One hundred years ago today, at the 11th hour on the 11th day of the 11th month (Paris time), World War I ended. Of course, then, they didn't know there would be a World War II. It was thought of as the "war to end all wars." Oh how wrong they were!
The poem above, "In Flanders Fields" by John McCrae was written after a friend died in 1915 at the second battle at Ypres. It was published in Punch magazine that December, and instantly became popular. Due to its popularity it eventually helped the poppy become the symbol of remembrance for soldiers killed in conflict.

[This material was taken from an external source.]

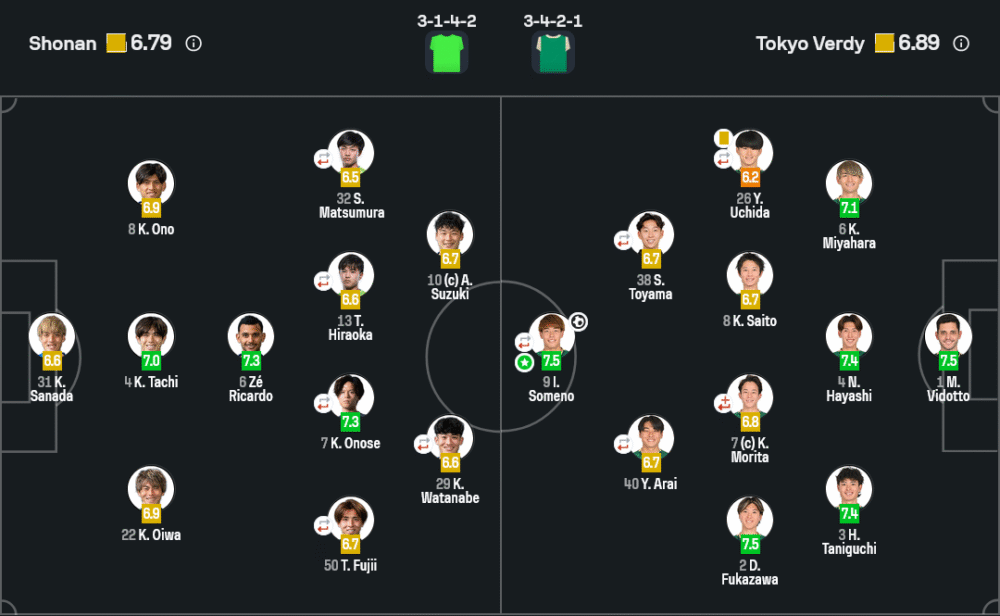Click the substitution icon next to K. Watanabe

click(423, 443)
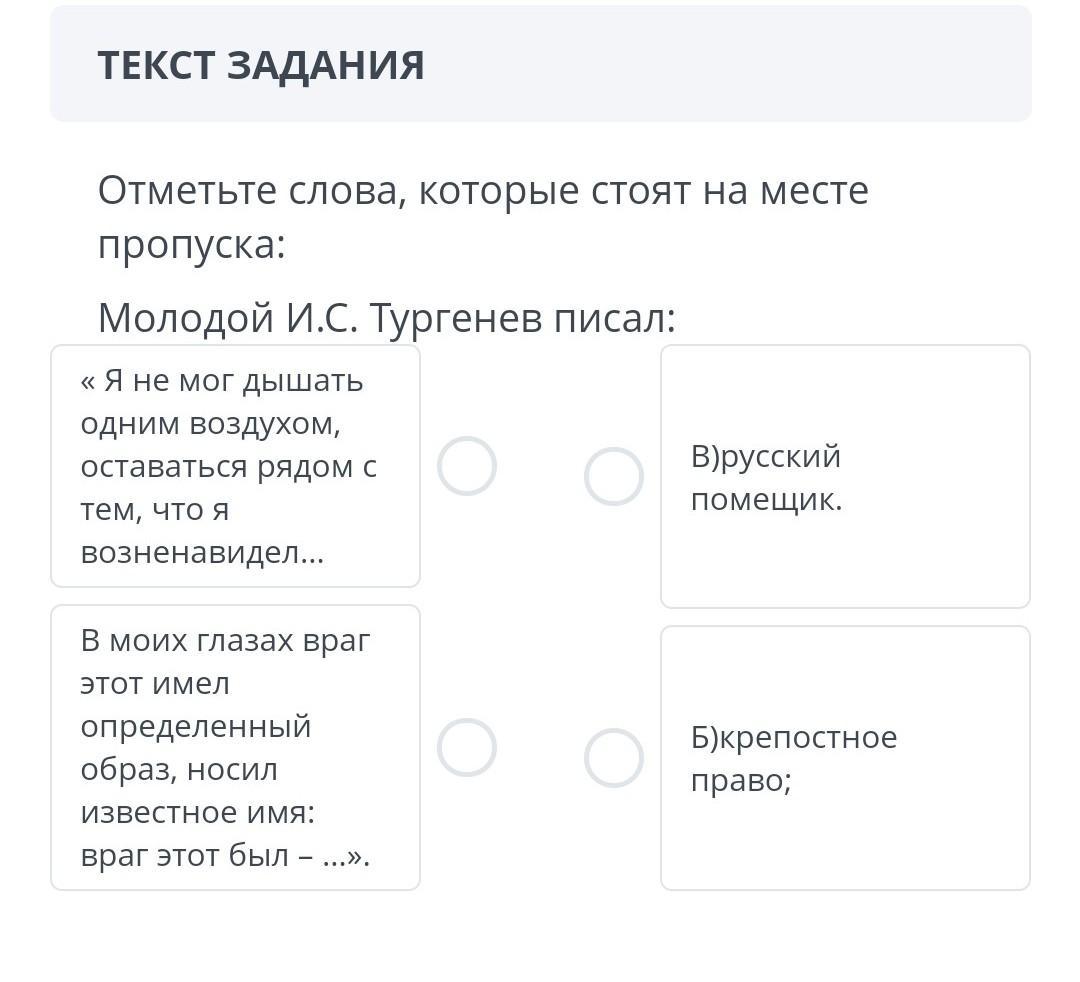Click the "ТЕКСТ ЗАДАНИЯ" header
This screenshot has height=982, width=1080.
(261, 66)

In the United States, this is Veteran's Day - a day to honor those who served and survived. My father is a veteran of the Navy. My father-in-law is also a veteran, serving 20 years in the US Navy. I have two uncles who are veterans - one of the conflict in Vietnam. Both of my grandfathers are veterans. My maternal grandfather served in the Pacific arena during World War II. He was excommunicated from his pacifist church (The Brethren) for his service. He worked on an LST as a mechanic. My paternal grandfather served in Japan post-World War II. He served with the Army and taught electricians who then worked throughout Japan.
For some of the world, though, this is Remembrance Day. A day to honor those members of the military who didn't make it home.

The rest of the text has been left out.